SELECTED PASSAGE.
[Begin]
As the story follows, Adam was still pissed at God for throwing him out of the Garden of Eden because Eve had to be a bitch about God's only rule. He was also quite mad at apples. For a week following his eviction, Adam fumed over what he could possibly do to teach Him (and apples) a lesson. After smoking up the last of the marijuana he had grown in the Garden, he went on a feeding frenzy in the forest. While there, he roundhouse-kicked a tree that he thought was God sneaking up on him. When several objects dropped and smacked him on the head, he was knocked unconscious. When he woke up, he found that several apples surrounded him. Later that evening, using some Splenda he stole from God, and made the first known incarnation of what is now apple crumb pie. While he rested following this discovery, Eve stole the recipe, baked it without the sugar, and invented apple pie. Eve then ran off with the idea, and using prostitution to promote her new product, made apple pie the untouchable god of dessert fruit pastries that it is today. Using the gold she gained in selling the product to the time-traveling baker Sara Lee, she reconciled with Adam and they ended up having a children as sad and amoral as themselves.

A Pie for America[edit]

After the Swiss and Azerbaijan traders started their "Slave-a-thon for America" campaign in the 1700s, many Africans moved to America to search for a better life. In the slave villages, apple crumb pies tales were told as fantasy stories for children. Some slave owners overheard these stories, and tried their hands at making these pies themselves. It did not go well at first, as they came across several recipes for fruitcake and cookies made from apples before ever making any progress. However, it was not long before Apple Crumb Mania was gripping the nation.

In 1865, at the conclusion of the Civil War, Abraham Lincoln declared apple crumb pie to be the official pie of the United States of America. It is said that Lincoln was having himself a slice when he was shot by John Wilkes Boothe. Mary Todd Lincoln was apparently so upset at Boothe for ruining the delicious pie, that she hurled Lincoln's fork at him and caught him just behind the kneecap. It is believed that she laced the fork with a poison before hurling it, which caused his leg to clot and cause Boothe to drop dead a short time later, but because Mary Todd is a woman, she never got the credit she deserved. She was never the same following the incident, and began to blame all the deaths of her children on the desecration of the apple crumb pie. She kept the slice her husband died eating with her for many years, until her untimely death while shouting at a train about how it disrupted apple trees' growth. It is believed she was buried with it.

Apple Crumb Prohibition[edit]

Many hard-working "bake-leggers", as they called themselves, were caught during the Ginormous Apple Crumb Pie Prohibition

Apple crumb pie held a place in Americans' hearts until 1935, when President Franklin Delano Roosevelt, in an effort to further distract people from the Great Depression that seemed to be bumming everybody out, declared that blueberry rhubarb far surpassed the taste of apple crumb pie, and forbade any Americans from eating, buying, selling, smelling, tasting, touching or having premarital relations with apple crumb pie. As a result of this, so began the Ginormous Apple Crumb Pie Prohibition. And thus sprang up many underground apple crumb bakeries. Deliveries were done in the dead of night in unmarked cars.

The Prohibition was temporarily lifted in 1957, but was quickly reinstated when Sen. Joseph McCarthy blacklisted apple crumb pie, claiming it "promoted sharing of greater goods", which he believed to be the heart of Communism.
[End]
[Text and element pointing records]
[Begin]
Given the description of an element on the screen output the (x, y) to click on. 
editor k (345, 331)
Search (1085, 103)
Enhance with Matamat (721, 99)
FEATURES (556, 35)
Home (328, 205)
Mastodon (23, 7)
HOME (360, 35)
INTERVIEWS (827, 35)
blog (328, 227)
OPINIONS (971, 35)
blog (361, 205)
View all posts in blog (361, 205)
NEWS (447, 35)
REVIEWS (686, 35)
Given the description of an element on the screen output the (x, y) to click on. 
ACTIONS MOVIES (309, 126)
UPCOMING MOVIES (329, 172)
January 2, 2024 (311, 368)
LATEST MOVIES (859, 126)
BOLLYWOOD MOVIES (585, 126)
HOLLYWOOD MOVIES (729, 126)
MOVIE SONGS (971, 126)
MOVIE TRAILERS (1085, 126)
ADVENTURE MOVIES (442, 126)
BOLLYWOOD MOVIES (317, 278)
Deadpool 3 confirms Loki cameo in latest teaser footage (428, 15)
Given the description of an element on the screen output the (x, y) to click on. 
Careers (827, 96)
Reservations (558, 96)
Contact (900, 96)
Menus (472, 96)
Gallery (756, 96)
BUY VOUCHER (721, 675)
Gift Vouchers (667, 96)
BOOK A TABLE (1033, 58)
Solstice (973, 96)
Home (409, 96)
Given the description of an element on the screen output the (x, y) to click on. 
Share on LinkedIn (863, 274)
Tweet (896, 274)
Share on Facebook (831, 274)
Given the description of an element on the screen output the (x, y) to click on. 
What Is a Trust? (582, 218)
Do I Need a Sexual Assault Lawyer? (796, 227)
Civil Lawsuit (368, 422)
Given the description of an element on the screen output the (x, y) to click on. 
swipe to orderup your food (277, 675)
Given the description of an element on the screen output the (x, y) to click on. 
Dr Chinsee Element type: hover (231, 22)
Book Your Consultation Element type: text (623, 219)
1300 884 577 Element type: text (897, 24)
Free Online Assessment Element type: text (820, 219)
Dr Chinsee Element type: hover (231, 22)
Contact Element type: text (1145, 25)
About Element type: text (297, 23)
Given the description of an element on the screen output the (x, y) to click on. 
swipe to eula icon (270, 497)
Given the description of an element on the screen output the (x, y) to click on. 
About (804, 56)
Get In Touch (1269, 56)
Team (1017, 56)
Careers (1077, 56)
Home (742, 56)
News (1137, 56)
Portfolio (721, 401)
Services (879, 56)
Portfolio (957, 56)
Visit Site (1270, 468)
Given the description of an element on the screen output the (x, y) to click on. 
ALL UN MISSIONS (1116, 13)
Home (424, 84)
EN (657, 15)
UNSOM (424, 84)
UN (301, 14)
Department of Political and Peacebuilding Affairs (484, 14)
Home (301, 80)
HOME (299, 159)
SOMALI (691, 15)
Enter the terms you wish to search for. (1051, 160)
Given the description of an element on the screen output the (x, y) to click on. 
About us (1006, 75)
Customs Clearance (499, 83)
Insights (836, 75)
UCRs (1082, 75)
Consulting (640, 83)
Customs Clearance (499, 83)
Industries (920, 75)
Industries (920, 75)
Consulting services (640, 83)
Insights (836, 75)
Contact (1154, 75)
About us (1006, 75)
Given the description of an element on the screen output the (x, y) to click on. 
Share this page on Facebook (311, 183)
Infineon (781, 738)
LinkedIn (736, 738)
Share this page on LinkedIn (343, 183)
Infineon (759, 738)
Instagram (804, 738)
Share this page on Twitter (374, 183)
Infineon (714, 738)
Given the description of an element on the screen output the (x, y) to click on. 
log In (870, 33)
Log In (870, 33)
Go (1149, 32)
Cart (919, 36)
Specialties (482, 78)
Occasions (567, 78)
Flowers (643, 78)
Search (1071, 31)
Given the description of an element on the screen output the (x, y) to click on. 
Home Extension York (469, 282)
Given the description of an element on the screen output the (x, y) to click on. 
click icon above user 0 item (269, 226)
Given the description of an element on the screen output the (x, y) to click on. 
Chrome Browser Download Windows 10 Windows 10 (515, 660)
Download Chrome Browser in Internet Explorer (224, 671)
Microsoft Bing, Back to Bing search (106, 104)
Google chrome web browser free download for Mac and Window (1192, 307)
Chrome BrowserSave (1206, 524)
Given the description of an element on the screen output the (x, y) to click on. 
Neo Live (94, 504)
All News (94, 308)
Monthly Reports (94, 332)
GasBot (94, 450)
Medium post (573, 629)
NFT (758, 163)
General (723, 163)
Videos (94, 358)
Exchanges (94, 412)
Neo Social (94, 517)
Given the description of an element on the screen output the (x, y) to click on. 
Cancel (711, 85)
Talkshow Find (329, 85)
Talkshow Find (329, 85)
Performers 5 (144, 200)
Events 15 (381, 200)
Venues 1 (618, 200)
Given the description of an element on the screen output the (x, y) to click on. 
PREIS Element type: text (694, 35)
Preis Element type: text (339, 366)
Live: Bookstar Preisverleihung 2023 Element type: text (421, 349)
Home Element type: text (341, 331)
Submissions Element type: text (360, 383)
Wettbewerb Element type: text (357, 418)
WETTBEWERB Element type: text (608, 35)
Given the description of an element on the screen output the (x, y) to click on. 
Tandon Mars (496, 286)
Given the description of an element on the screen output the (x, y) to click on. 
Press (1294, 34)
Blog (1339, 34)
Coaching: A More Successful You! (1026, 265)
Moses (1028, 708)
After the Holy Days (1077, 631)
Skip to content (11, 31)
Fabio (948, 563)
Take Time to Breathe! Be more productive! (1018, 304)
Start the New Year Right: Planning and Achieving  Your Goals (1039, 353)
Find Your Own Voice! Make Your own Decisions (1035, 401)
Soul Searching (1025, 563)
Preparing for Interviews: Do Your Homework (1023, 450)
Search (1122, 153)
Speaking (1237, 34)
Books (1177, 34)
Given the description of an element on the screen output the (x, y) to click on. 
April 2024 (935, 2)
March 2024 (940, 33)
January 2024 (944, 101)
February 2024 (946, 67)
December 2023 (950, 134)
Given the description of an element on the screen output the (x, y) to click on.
[End]
TASKS.
[A] According to the apple crumb pie history, which pie did Franklin Delano Roosevelt declare far surpassed the taste of apple crumb pie?
[B] From the apple crumb pie history, write out the passage starting at "The Prohibition was" and ending at "heart of Communism.".

SOLUTION LIST.
[A] Blueberry rhubarb.

[B]
The Prohibition was temporarily lifted in 1957, but was quickly reinstated when Sen. Joseph McCarthy blacklisted apple crumb pie, claiming it "promoted sharing of greater goods", which he believed to be the heart of Communism.